Si impicca in carcere Gianluca Ciferri, l’uomo che a Fermo sparò e uccise due operai

Si impicca in carcere Gianluca Ciferri, l'uomo che a Fermo sparò e uccise due operai

Non ha retto il peso della colpa Gianluca Ciferri, l’imprenditore edile che il 15 settembre sparò e uccise due sue ex dipendenti kosovari, Mustafa Nexhmedin, 38 anni, e Avdyli Valdet, 26,  giunti nella sua abitazione per riscuotere gli arretrati di lavori non pagati.

Gianluca Ciferri, dichiarando da subito di aver agito per legittima difesa da un’aggressione dei due operai, era subito stato arrestato ed era stato trasferito da poche settimane al carcere di Marino del Tronto in attesa del processo.

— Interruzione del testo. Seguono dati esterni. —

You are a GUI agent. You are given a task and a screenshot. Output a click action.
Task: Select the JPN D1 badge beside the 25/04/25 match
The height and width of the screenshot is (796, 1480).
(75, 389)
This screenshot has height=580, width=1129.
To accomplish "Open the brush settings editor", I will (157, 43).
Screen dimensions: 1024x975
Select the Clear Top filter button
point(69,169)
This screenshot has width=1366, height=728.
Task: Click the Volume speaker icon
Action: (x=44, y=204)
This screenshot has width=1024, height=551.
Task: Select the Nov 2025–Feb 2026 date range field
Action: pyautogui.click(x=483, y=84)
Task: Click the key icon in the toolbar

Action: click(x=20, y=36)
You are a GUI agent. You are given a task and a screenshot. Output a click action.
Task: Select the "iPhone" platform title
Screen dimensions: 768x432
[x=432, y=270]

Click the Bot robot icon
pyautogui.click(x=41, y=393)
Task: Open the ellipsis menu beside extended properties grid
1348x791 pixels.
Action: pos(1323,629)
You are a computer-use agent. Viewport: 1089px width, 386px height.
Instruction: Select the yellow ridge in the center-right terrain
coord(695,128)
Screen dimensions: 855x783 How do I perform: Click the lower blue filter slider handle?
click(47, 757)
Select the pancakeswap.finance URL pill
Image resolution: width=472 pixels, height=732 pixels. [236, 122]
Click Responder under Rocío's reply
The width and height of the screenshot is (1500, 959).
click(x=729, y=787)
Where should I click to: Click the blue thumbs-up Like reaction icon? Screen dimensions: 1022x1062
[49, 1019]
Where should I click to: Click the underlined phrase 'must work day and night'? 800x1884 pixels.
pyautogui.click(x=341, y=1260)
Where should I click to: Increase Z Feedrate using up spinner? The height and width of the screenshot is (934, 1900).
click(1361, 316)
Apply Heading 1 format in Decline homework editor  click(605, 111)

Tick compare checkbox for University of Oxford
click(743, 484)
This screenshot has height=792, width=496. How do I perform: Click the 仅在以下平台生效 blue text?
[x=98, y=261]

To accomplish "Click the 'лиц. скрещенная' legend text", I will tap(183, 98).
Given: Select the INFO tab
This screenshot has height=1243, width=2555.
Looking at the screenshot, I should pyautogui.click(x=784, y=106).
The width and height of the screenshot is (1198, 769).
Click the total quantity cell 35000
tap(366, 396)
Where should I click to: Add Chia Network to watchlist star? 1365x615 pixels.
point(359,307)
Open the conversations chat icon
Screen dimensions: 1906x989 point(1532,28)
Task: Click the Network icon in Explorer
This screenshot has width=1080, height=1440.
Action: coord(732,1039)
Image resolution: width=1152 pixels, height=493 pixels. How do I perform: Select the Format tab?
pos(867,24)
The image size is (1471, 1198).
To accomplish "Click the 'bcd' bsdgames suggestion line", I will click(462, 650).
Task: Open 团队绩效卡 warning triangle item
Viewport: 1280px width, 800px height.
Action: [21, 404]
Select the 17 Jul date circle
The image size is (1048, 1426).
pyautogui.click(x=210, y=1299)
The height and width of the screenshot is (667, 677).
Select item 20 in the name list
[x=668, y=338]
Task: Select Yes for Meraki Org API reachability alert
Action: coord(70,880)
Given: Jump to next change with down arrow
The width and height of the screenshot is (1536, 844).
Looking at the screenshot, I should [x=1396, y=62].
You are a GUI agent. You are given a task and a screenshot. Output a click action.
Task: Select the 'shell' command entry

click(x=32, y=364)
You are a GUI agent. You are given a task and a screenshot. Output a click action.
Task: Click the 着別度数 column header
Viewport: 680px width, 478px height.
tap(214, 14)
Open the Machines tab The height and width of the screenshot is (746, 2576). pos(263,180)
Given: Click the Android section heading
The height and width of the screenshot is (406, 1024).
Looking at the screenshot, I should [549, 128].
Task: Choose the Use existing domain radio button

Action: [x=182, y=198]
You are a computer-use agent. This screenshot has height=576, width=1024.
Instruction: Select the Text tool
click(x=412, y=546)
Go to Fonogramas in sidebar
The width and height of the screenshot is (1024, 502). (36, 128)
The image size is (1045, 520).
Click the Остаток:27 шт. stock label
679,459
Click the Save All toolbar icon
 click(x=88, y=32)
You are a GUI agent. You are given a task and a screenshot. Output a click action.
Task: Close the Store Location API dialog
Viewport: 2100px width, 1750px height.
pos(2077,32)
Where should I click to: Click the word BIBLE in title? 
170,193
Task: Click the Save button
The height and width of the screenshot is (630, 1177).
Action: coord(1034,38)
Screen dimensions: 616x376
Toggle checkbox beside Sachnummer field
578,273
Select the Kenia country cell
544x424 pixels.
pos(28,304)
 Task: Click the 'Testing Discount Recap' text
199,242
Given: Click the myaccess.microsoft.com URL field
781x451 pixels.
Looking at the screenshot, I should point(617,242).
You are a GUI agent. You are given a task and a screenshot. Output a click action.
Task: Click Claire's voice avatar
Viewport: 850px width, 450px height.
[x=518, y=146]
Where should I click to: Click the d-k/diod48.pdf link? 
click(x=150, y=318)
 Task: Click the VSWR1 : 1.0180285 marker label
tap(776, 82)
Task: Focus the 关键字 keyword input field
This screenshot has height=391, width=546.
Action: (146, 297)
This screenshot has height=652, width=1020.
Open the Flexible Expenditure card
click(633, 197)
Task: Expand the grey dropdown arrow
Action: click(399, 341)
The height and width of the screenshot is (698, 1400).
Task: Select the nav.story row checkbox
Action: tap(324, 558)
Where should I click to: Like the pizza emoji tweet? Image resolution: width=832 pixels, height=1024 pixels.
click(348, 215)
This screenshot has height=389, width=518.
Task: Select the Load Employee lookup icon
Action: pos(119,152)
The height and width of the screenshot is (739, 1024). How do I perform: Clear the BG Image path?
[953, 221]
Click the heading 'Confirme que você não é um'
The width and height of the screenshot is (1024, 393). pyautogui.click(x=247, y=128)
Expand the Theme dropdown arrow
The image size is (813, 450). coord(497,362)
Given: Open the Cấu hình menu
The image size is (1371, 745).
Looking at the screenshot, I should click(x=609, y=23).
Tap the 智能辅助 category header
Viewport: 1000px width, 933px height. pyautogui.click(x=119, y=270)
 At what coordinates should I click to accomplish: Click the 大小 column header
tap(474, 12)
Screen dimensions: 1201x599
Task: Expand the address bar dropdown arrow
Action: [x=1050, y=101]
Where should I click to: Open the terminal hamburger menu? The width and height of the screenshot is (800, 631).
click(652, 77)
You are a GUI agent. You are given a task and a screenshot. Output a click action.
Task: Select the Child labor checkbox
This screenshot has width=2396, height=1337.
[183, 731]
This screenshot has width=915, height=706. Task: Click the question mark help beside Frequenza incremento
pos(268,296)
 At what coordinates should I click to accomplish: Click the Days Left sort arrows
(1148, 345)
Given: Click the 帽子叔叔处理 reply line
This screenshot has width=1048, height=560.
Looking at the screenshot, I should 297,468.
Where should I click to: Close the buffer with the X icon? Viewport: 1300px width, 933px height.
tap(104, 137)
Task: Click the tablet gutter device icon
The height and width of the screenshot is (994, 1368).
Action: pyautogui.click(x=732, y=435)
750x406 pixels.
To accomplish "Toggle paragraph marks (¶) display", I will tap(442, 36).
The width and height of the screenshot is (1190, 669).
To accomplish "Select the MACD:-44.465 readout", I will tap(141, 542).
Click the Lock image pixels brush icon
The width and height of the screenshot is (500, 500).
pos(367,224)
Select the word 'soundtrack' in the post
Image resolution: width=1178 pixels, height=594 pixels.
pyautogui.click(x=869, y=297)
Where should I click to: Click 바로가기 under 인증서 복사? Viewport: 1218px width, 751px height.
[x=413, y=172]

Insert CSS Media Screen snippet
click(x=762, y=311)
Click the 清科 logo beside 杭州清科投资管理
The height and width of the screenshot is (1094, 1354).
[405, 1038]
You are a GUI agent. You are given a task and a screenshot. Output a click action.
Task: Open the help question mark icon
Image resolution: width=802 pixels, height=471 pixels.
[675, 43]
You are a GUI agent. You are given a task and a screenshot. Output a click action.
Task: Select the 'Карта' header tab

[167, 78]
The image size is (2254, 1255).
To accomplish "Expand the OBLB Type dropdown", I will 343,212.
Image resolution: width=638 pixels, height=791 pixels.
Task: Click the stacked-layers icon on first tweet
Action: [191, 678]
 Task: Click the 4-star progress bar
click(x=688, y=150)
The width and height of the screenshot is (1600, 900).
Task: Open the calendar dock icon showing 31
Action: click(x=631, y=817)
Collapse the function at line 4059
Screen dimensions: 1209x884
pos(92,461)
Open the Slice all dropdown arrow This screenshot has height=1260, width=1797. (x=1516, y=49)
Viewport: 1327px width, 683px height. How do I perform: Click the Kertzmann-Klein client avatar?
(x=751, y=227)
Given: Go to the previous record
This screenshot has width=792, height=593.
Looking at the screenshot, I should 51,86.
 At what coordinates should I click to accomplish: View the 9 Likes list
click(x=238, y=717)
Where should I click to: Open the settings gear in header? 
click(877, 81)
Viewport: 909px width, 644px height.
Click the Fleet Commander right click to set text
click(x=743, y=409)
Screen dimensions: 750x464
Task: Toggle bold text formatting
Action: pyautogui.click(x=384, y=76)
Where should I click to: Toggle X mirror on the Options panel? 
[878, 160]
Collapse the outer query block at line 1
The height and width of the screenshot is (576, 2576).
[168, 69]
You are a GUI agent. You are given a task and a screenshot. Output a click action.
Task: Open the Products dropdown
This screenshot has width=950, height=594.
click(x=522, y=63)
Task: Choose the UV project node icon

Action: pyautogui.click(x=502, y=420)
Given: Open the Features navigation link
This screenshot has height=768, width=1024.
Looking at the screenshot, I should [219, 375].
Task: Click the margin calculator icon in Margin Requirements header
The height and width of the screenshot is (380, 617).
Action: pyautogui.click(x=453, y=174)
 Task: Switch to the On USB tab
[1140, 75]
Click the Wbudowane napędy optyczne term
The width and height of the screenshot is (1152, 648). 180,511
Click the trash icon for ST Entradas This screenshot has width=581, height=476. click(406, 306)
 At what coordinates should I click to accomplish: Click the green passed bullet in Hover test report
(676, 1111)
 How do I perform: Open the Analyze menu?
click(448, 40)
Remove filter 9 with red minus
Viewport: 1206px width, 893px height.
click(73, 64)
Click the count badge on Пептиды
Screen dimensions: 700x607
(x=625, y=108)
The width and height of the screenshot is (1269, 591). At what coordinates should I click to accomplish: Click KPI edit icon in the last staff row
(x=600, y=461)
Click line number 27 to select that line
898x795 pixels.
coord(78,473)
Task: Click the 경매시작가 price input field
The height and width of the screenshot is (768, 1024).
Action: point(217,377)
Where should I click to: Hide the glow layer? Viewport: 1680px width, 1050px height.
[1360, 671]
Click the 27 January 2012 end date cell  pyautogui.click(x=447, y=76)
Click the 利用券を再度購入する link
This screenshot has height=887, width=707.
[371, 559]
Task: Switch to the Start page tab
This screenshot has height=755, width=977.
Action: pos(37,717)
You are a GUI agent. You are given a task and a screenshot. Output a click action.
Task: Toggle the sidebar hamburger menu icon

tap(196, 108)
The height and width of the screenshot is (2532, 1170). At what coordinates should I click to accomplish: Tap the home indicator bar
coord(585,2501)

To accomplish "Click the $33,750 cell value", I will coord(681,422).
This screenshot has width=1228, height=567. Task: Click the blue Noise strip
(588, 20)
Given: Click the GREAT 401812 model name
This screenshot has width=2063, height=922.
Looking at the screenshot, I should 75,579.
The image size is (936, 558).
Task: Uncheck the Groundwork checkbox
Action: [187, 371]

Controllato a vista per paura di gesti estremi Ciferri intorno alle 4 sull’orlo della disperazione per aver distrutto tre intere famiglie e nella preoccupazione costante per i suoi figli, ha deciso di porre fine alle pene della sua coscienza e, legando ad una grata della finestrella del bagno federe e lenzuola, si è impiccato nel silenzio della notte.

Il compagno di cella non si è accorto di nulla fino al risveglio. Sembra che sia stata rinvenuta una lettera legata all’estremo gesto.

Ciferri lascia tre figli, una compagna e tanti interrogativi su questa tragica vicenda.